[RECORD EXTRACTS]
....................
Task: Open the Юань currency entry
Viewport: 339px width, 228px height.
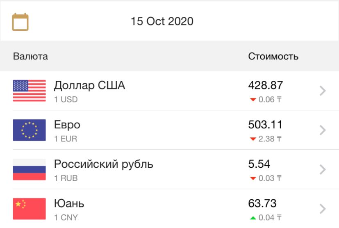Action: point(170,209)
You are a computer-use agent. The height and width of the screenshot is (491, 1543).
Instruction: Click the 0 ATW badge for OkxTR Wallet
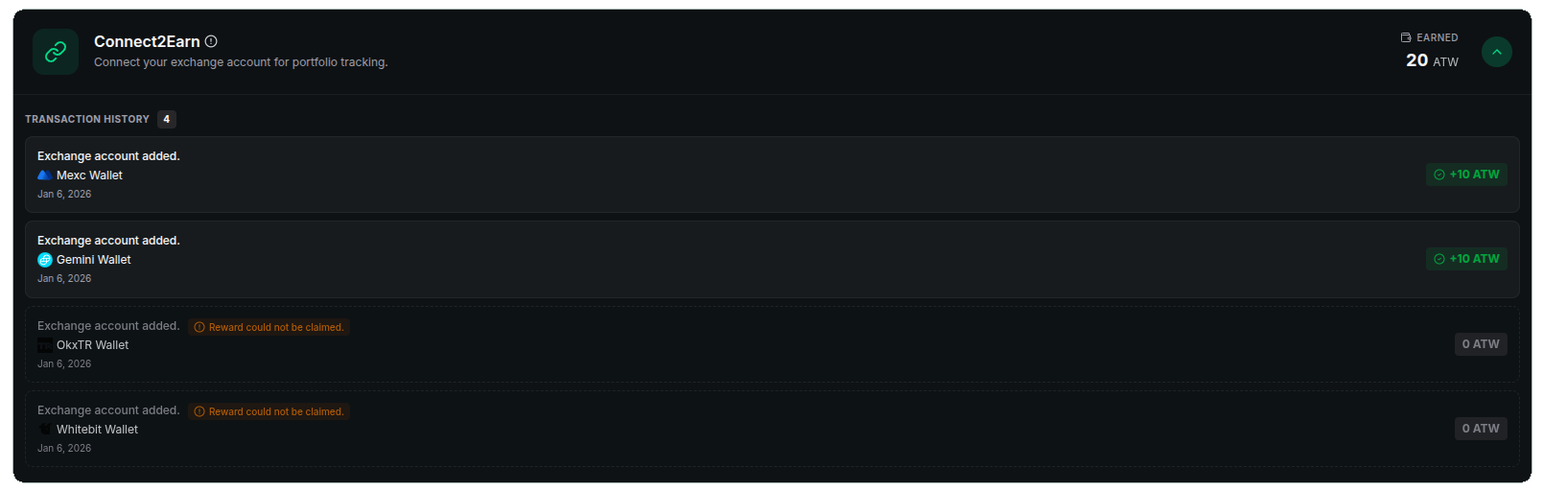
....................
[WORK ITEM] Give back each line above verbatim, dropping every picture.

[TASK ANSWER]
Task: Open the Юань currency entry
Viewport: 339px width, 228px height.
Action: point(170,209)
You are a computer-use agent. The height and width of the screenshot is (491, 1543).
Instruction: Click the 0 ATW badge for OkxTR Wallet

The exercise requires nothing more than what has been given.